Real-time PCR was performed in sealed 96-well microplates using a LightCycler FastStart DNA Master SYBR Green kit and a LightCycler instrument (Roche Applied Science, Indianapolis, ID, USA). PCR reactions mixtures (total of 10 μL) contained 5 μL of 2× Faststart SYBR Green (Roche Diagnostics Ltd), 0.2 μl of each primer (final concentration of 0.2 μM), 3.6 μL of water and 1 μL of DNA (equilibrated to 20 ng). Primer sequences (Sigma-Aldrich, St. Louis, MO, USA) used to target the 16S rRNA gene of the bacteria and the conditions for PCR amplification reactions are reported in Table 1. To verify the specificity of the amplicon, a melting curve analysis was performed via monitoring SYBR Green fluorescence in the temperature ramp from 60 to 97°C. Data were processed and analyzed using the LightCycler software (Roche Applied Science).
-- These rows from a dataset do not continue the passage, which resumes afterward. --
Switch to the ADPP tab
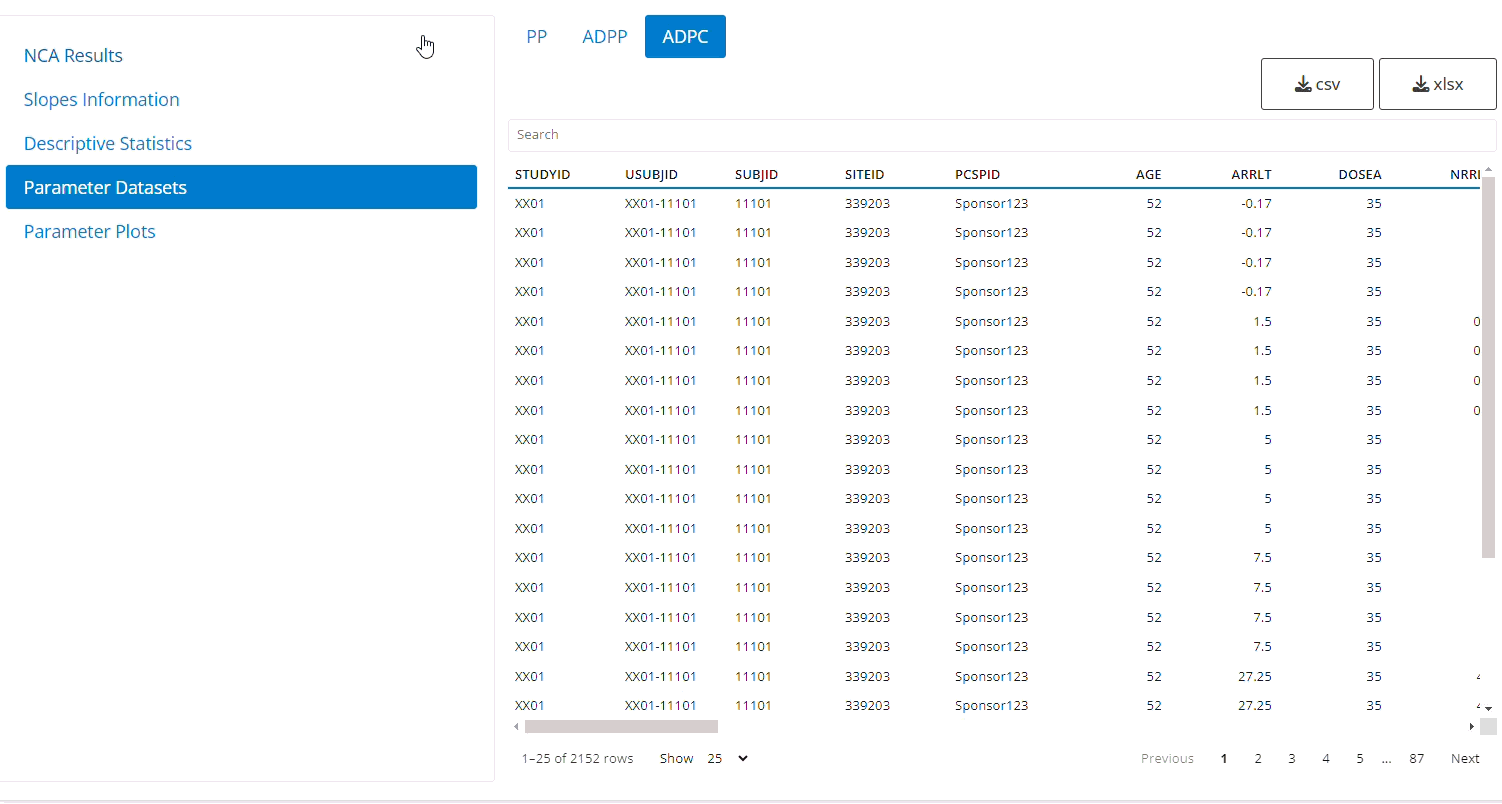1502x804 pixels. [604, 36]
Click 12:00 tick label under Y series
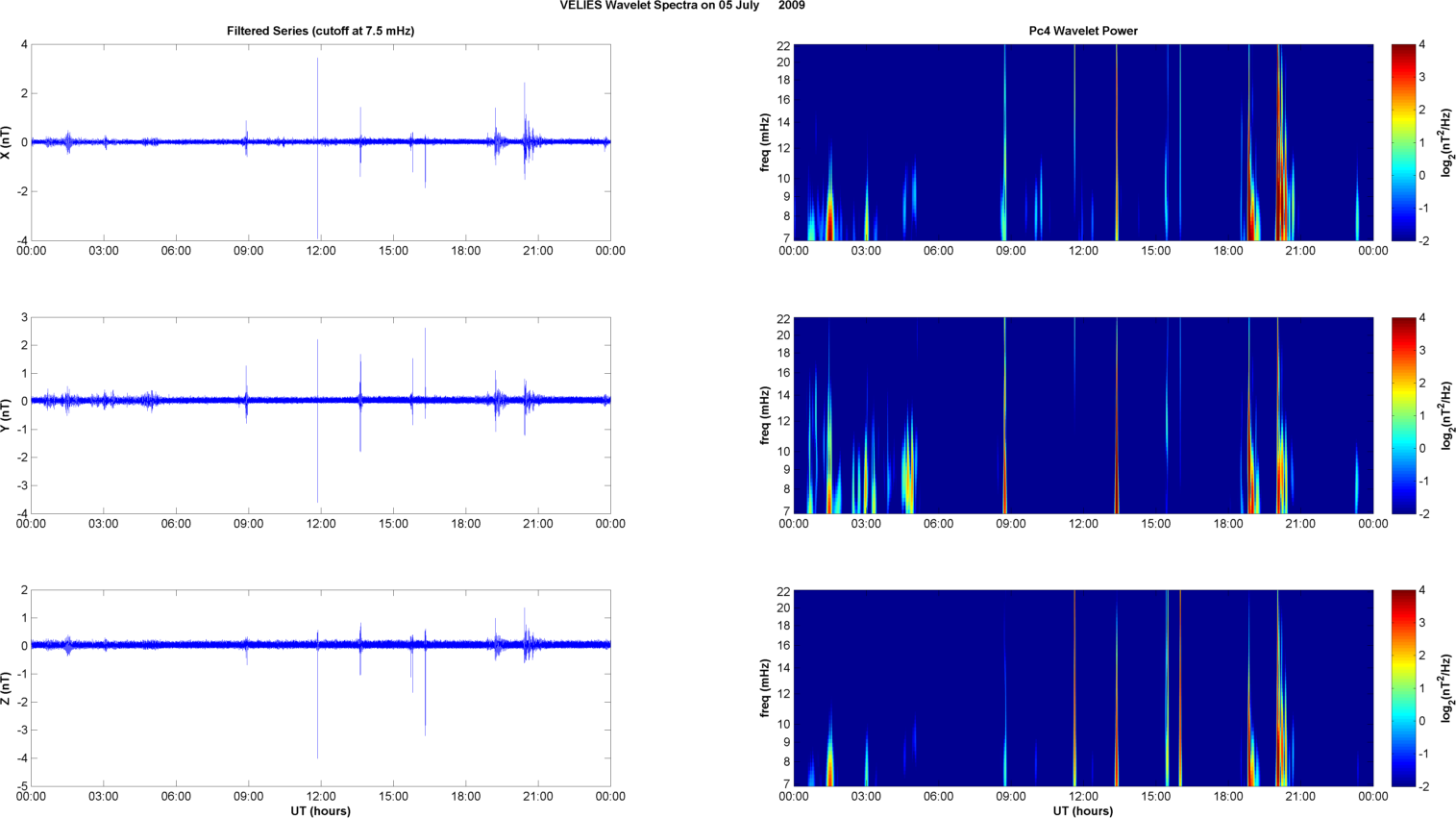Screen dimensions: 1456x818 pos(321,524)
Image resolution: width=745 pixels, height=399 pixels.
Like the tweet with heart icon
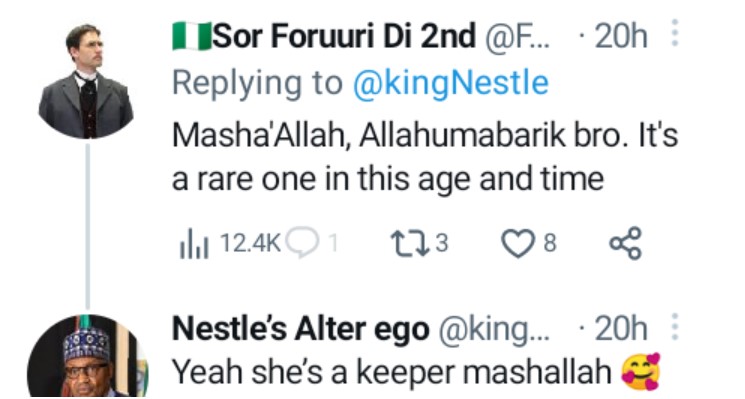pos(516,244)
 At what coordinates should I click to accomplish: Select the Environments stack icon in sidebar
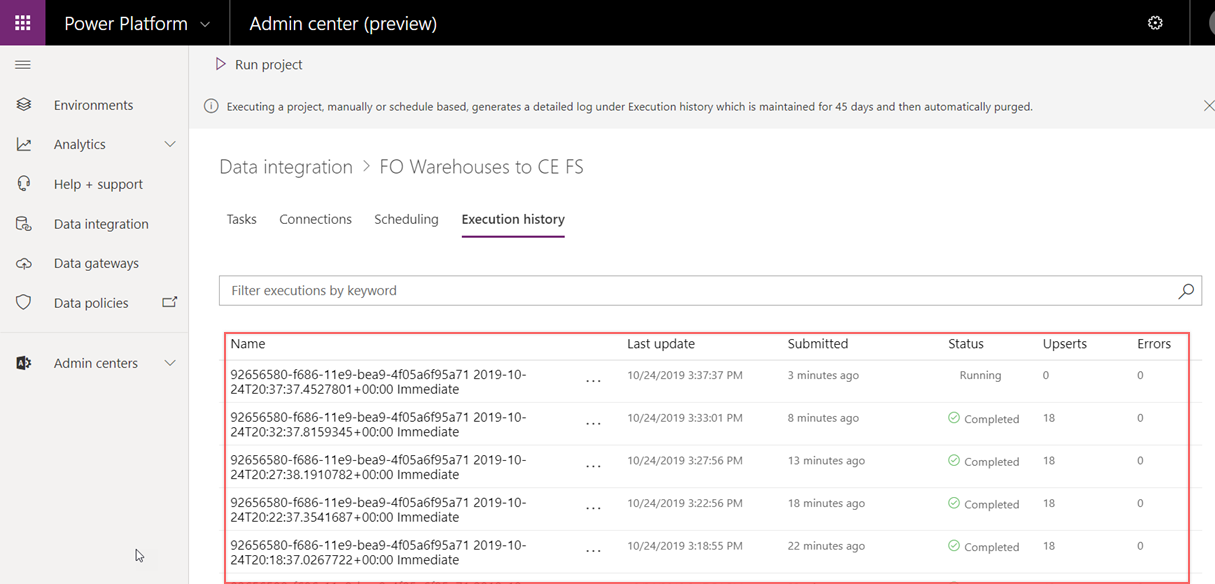(x=24, y=104)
Standard curves were constructed using serial tenfold dilutions of bacterial genomic DNA, according to the following webpage http://cels.uri.edu/gsc/cndna.html. Bacterial genomic DNA used as a standard (Table 1) was obtained from DSMZ (Braunschweig, Germany). Genome size and the copy number of the 16S rRNA gene for each bacterial strain used as a standard was obtained from NCBI Genome database (www.ncbi.nlm.nih.gov). Data are presented as the mean values of duplicate PCR analysis.

Table 1.

Primer sequences and real-time PCR conditions used for gut microbiota analysis

Target group Primer sequence (5′-3′) Genomic DNA Standard PCR product Size (bp) AT Reference
Firmicutes ATG TGG TTT AAT TCG AAG CA
AGC TGA CGA CAA CCA TGC AC
Lactobacillus gasseri
ATCC 33323
126 60°C 38
Bacteroidetes CAT GTG GTT TAA TTC GAT GAT
AGC TGA CGA CAA CCA TGC AG
Bacteroides vulgatus
ATCC 8482
126 60°C 38
Lactobacillus GAG GCA GCA GTA GGG AAT CTT C
GGC CAG TTA CTA CCT CTA TCC TTC TTC
Lactobacillus gasseri
ATCC 33323
126 60°C 39
Enterococcus CCC TTA TTG TTA GTT GCC ATC ATT
ACT CGT TGT ACT TCC CT TGT
Enterococcus gilvus
ATCC BAA-350
144 61°C 40
Clostridium leptum GCA CAA GCA GTG GAG T
CTT CCT CCG TTT TGT CAA
Clostridium leptum
ATCC 29065
239 60°C 41
Bacteroides ATA GCC TTT CGA AAG RAA GAT
CCA GTA TCA ACT GCA ATT TTA
Bacteroides vulgatus
ATCC 8482
495 60°C 42
Prevotella CAC RGT AAA CGA TGG ATG CC
GGT CGG GTT GCA GAC C
Prevotella nigrescens
ATCC 33563
513 55°C 42
Bifidobacterium CGC GTC YGG TGT GAA AG
CCC CAC ATC CAG CAT CCA
Bifidobacterium longum subsp. Infantis ATCC 15697 244 60°C 39

AT, annealing temperature; bp, base pairs.

Statistical analysis

Values are expressed as the arithmetic mean ± standard error of the mean (SEM). Two-way ANOVA was used to determine the main effects of diet (St vs HF diet), strain (Wistar vs SD Rat) and their interaction. Tukey's multiple comparison test was used to determine differences between all experimental groups, whenever a significant interaction was identified. Two-way ANOVA repeated measures followed by Tukey's multiple comparison test was used to evaluate the differences between experimental conditions throughout time. To analyze the differences between 2 groups, a t test was used. The differences were considered statistically significant when P < 0.05. All statistical analyses were performed using GraphPad Prism 6 statistical software (GraphPad Software Inc.., La Jolla, CA, USA).

Disclosure of Potential Conflicts of Interest

No potential conflicts of interest were disclosed.

Funding

Financial support from Fundação para Ciência e Tecnologia (PTDC/AGR-TEC/2227/2012; SFRH/BPD/75294/2010; SFRH/BD/78367/2011 and SFRH/BD/93073/2013) is gratefully acknowledged.